Stepan Trophimowitsch verbeugte sich tief vor ihr.
„Es ist dein freier Wille, Darja Pawlowna, du weißt, daß du in dieser ganzen Angelegenheit vollkommen frei handeln kannst,“ sagte plötzlich Warwara Petrowna bedeutsam.
„Ach! Nun – nun begreife ich alles!“ rief da Pjotr Stepanowitsch aus und schlug sich vor die Stirn. „Aber ... aber in was für eine Lage hat man mich denn nun gebracht? Oh, verzeihen Sie mir, Darja Pawlowna, verzeihen Sie, wenn Sie können! ... Du aber,“ wandte er sich an seinen Vater, „du hast mich ja in eine schöne Lage gebracht!“
„Pierre, du könntest dich auch anders ausdrücken, wenn du mit mir sprichst,“ sagte Stepan Trophimowitsch halblaut.
„Schrei nur nicht so! Fang nur nicht an zu schreien, ich bitte dich,“ fiel ihm Pierre, mit den Armen fuchtelnd, ins Wort. „Glaub mir, das sind alles nur alte kranke Nerven und Schreien nutzt da gar nichts. Sag mir lieber, warum du mich dann nicht gleich darauf vorbereitet hast? Konntest dir doch denken, daß ich hier nach meiner Ankunft sogleich auch darauf zu sprechen kommen würde!“
Stepan Trophimowitsch blickte ihm offen in die Augen.
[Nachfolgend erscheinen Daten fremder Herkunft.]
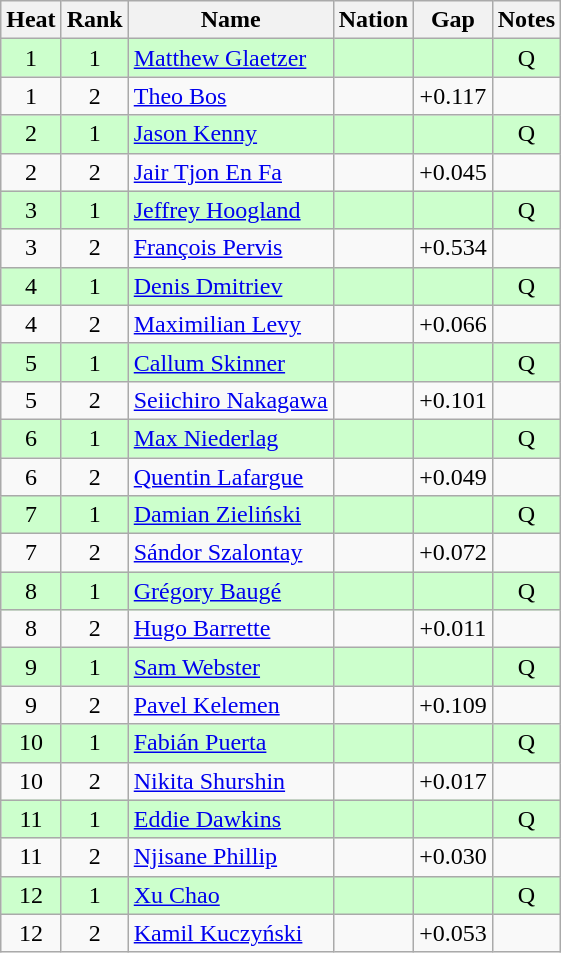
Jair Tjon En Fa [230, 172]
Jeffrey Hoogland [230, 210]
Heat [31, 20]
Hugo Barrette [230, 629]
Theo Bos [230, 96]
Rank [94, 20]
Nikita Shurshin [230, 781]
Quentin Lafargue [230, 477]
Notes [526, 20]
+0.049 [454, 477]
Kamil Kuczyński [230, 933]
François Pervis [230, 248]
Damian Zieliński [230, 515]
Xu Chao [230, 895]
+0.011 [454, 629]
+0.030 [454, 857]
Name [230, 20]
Pavel Kelemen [230, 705]
Maximilian Levy [230, 324]
Jason Kenny [230, 134]
+0.053 [454, 933]
+0.017 [454, 781]
Denis Dmitriev [230, 286]
+0.109 [454, 705]
Matthew Glaetzer [230, 58]
+0.045 [454, 172]
Sándor Szalontay [230, 553]
Gap [454, 20]
Njisane Phillip [230, 857]
Seiichiro Nakagawa [230, 400]
Callum Skinner [230, 362]
Grégory Baugé [230, 591]
Max Niederlag [230, 438]
Eddie Dawkins [230, 819]
Fabián Puerta [230, 743]
+0.101 [454, 400]
Nation [373, 20]
Sam Webster [230, 667]
+0.066 [454, 324]
+0.072 [454, 553]
+0.117 [454, 96]
+0.534 [454, 248]
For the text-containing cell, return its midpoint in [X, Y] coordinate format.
„Pierre, du, der du so viel von dem weißt, was hier vorgeht, solltest du wirklich von dieser Sache nichts, nicht das Geringste gewußt, gehört haben?“
„W–a–as? Na, hör mal ... aber das ist doch! Wir sind also nicht nur ein altes Kind, sondern auch noch ein böses dazu? ... Haben Sie gehört, Warwara Petrowna?“
Es entstand eine Unruhe im Zimmer. Da sollte aber plötzlich etwas geschehen, was niemand auch nur hätte für möglich halten oder gar voraussehen können.